> ENTRIES PROVIDED:
-=-=-=-=-

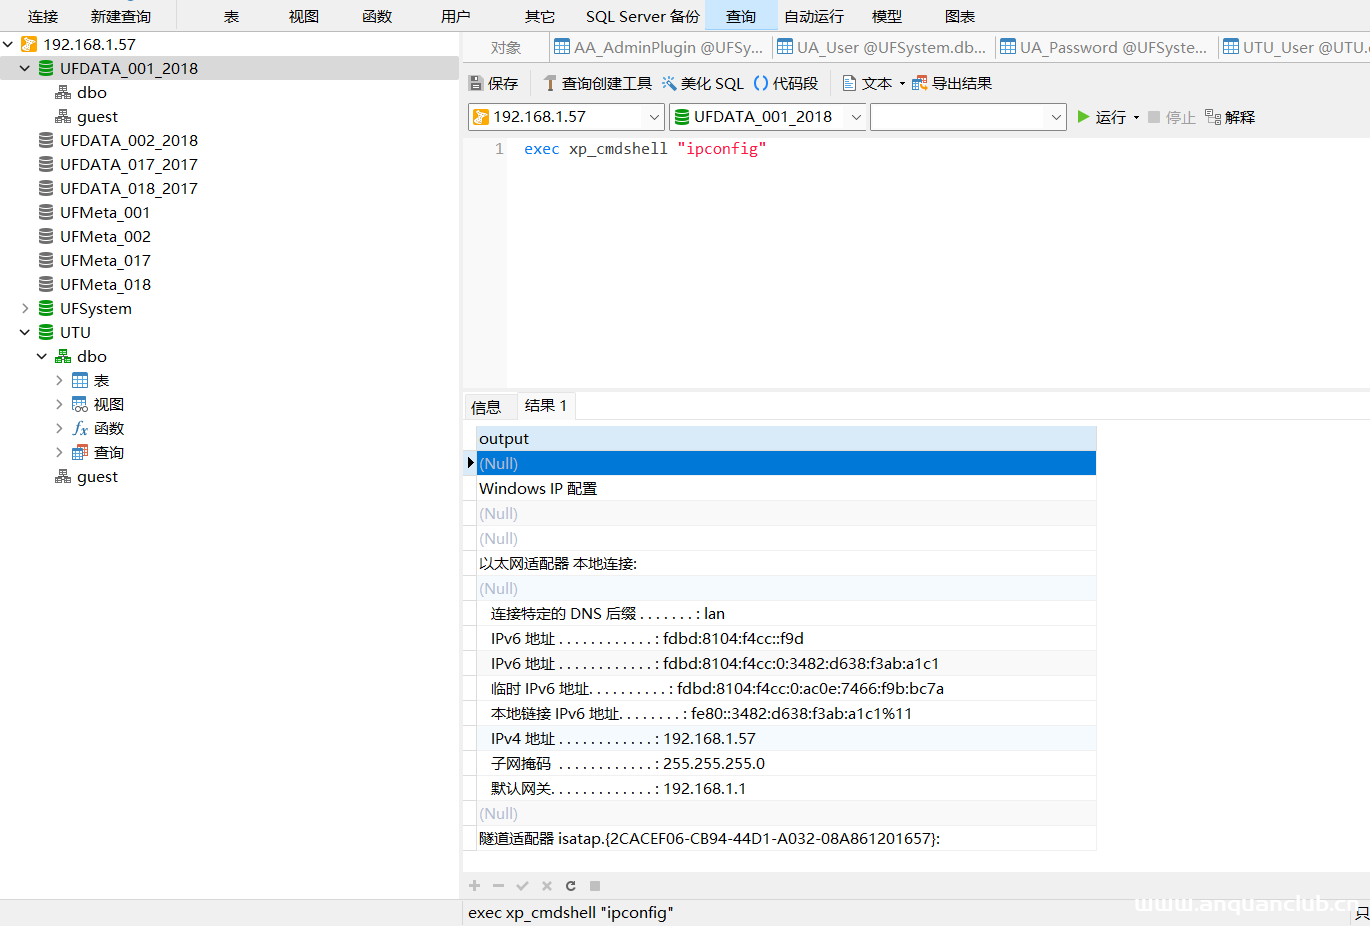Click the add record plus icon
Viewport: 1370px width, 926px height.
[475, 886]
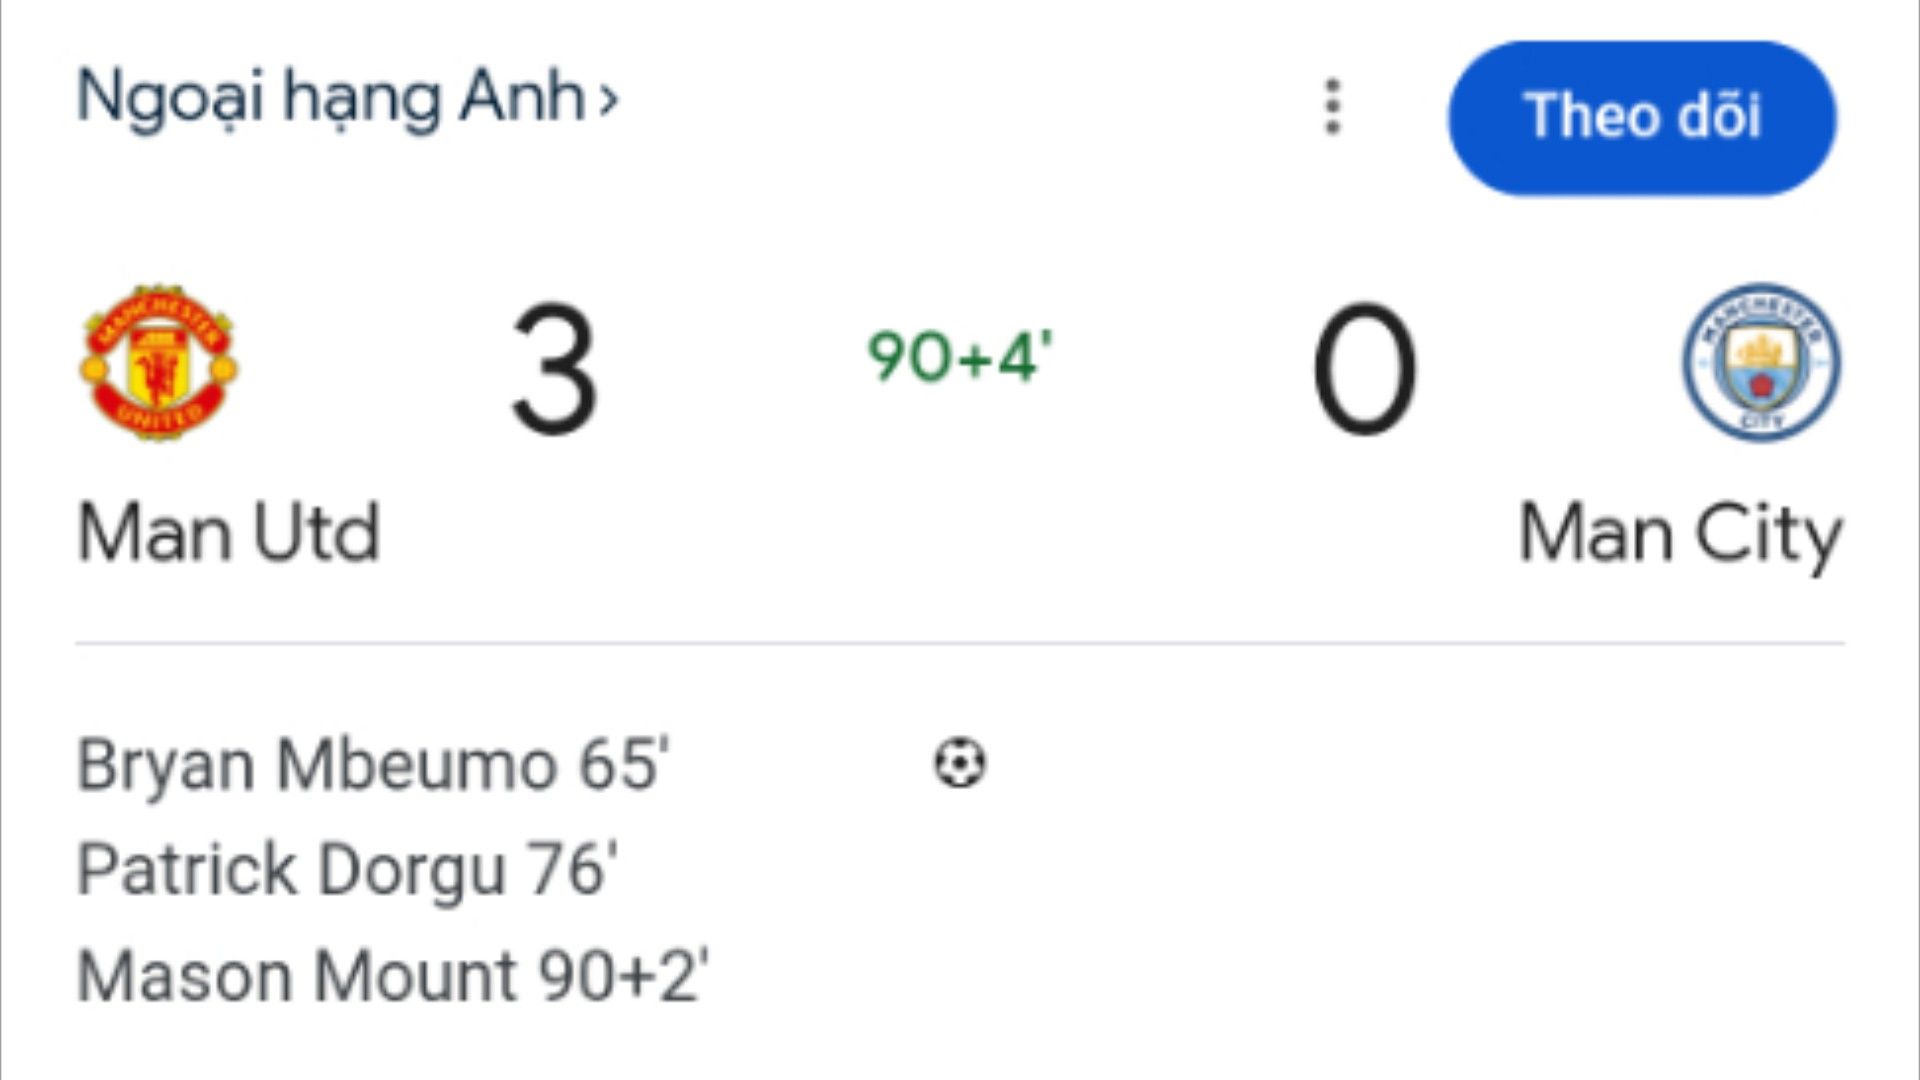Click the soccer ball goals icon
Image resolution: width=1920 pixels, height=1080 pixels.
pyautogui.click(x=960, y=763)
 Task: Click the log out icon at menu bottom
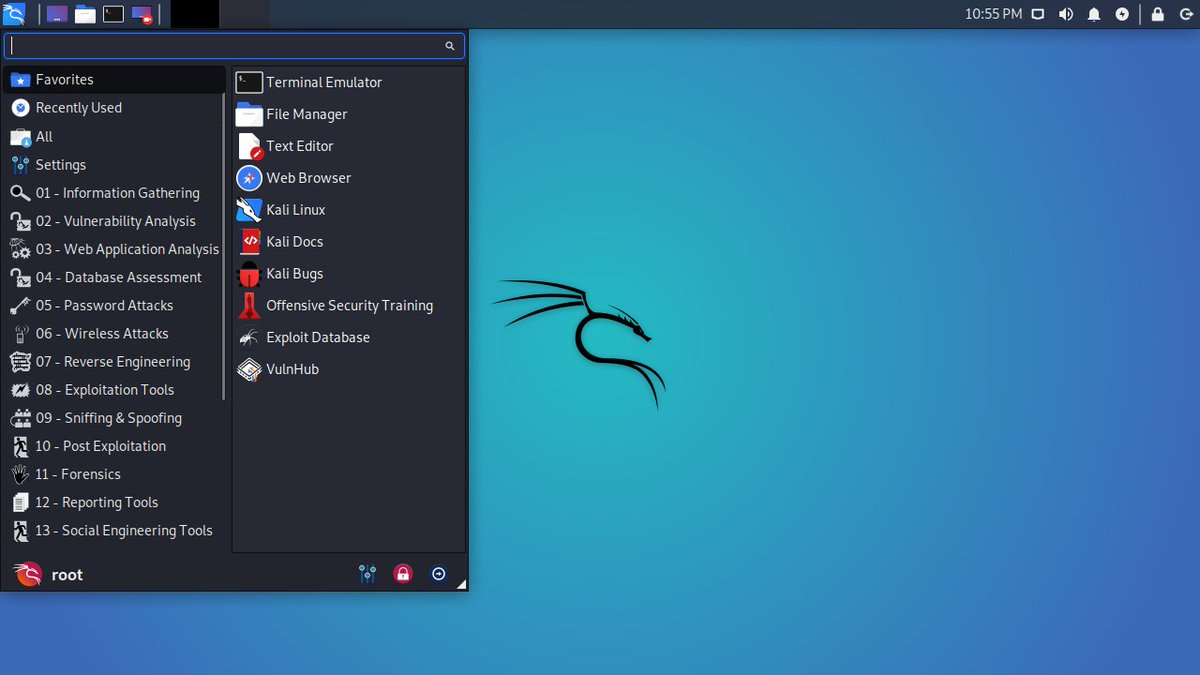[439, 574]
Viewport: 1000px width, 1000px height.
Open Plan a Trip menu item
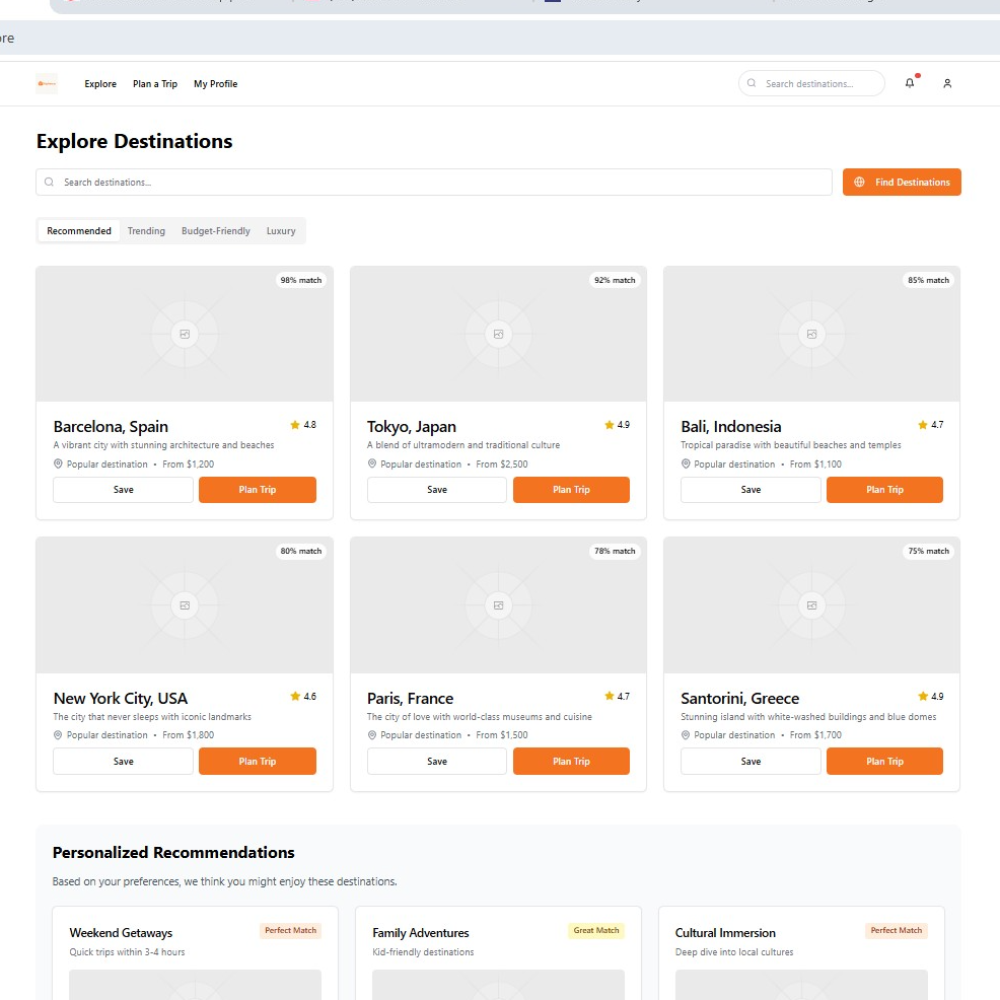pos(155,84)
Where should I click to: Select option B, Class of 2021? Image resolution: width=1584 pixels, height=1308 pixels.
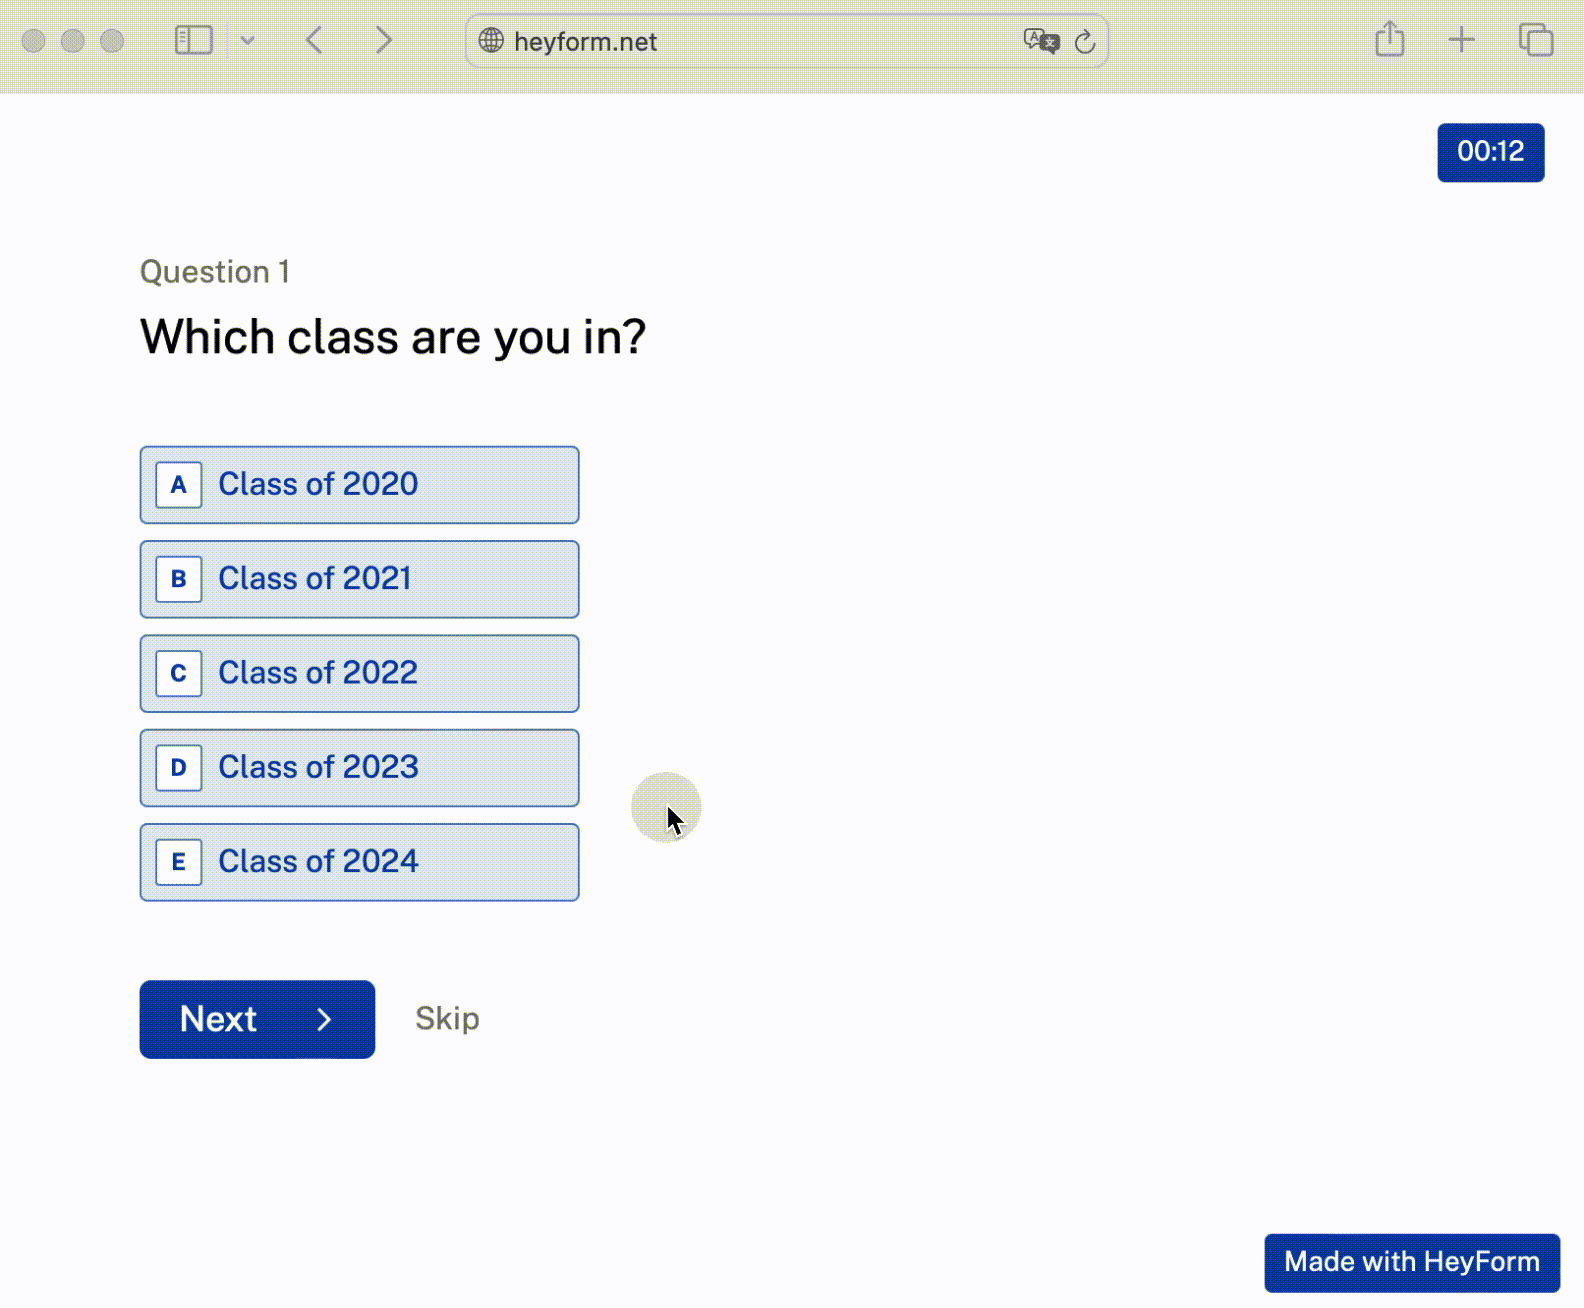(359, 579)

-=-=-=-=-

Take the line with "Viewport: 1000px width, 1000px height." and each line after it through the end of the material above, and reproduce them exactly, both ends included, without pictures.

Viewport: 1000px width, 1000px height.
Open Plan a Trip menu item
pos(155,84)
Where should I click to: Select option B, Class of 2021? Image resolution: width=1584 pixels, height=1308 pixels.
(359, 579)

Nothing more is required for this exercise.